As the pace of innovation increases, so does the need to test innovations to determine their worth. Items enhancing quality of life are widely adopted. For example, software such as SAS and SPSS allow us to instantly run analyses that would have previously taken days or weeks. More recently, online data collection has replaced paper-and-pencil data collection and manual entry (Horton, Rand, & Zeckhauser, 2010). Similarly, websites like Amazon’s Mechanical Turk (MTurk) may allow quick and inexpensive access to hundreds of thousands of participants, but a critical review is needed to determine its worth as an innovative data collection resource.
MTurk is an example of a crowdsourcing website where researchers outsource data collection to online participants rather than using laboratory and other samples (Chandler, Mueller, & Paolacci, in press). Websites such as Crowd Cloud and Crowd Flower also facilitate crowdsourcing (Gaggioli & Riva, 2008), but we focus on MTurk because it is currently the dominant crowdsourcing application for social scientists. In fact, research conducted using MTurk has already appeared in peer-reviewed journals (Holden, Dennie, & Hicks, 2013; Jonason, Luevano, & Adams, 2012; Jones & Paulhus, 2011).
Using MTurk, participants called “workers” browse Human Intelligence Tasks (“HITs”) posted by “requesters” conducting research. After selecting and completing HITs, workers are paid a pre-determined fee.
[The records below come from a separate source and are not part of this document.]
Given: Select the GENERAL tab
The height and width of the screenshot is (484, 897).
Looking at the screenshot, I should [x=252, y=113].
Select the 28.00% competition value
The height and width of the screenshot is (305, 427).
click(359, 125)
Because MTurk offers access to a large and diverse pool of over 500,000 participants from over 190 countries, researchers’ interest in MTurk as a potential new data collection resource is understandable (Bohannon, 2011; Mason & Suri, 2011).
The goal of this symposium is to bring professionals together to conduct a critical review of MTurk as an avenue for conducting psychological research. Before turning our session over to our discussant, presenters will share data to evaluate MTurk against other samples.
The Gaddis and Foster paper uses MTurk to test items for developing and maintaining assessments. The authors compare MTurk data to samples of students as well as applicants and incumbents from organizations. This paper also includes lessons learned and recommendations for professionals interested in using MTurk.
The Harms and DeSimone paper explores a data cleaning approach to assessing the quality of MTurk data. Using seven statistical data screens, the authors investigate the prevalence of low-quality data in a large sample of MTurk data. Results from this paper differ with those from the existing research literature.
The Woolsey and Jones paper recounts a first-time user’s experience using MTurk to conduct international research. The authors detail practical, methodological, and ethical issues they encountered using MTurk to collect data in the U.S. and Japan. The paper concludes with questions about the future of crowdsourcing as a means of collecting data.
The Cavanaugh, Callan, and Landers paper reviews a research study comparing MTurk workers to undergraduates on individual difference variables and an online training task. This paper fills a gap in the existing literature by examining the feasibility of MTurk as an avenue for conducting research on training processes and outcomes.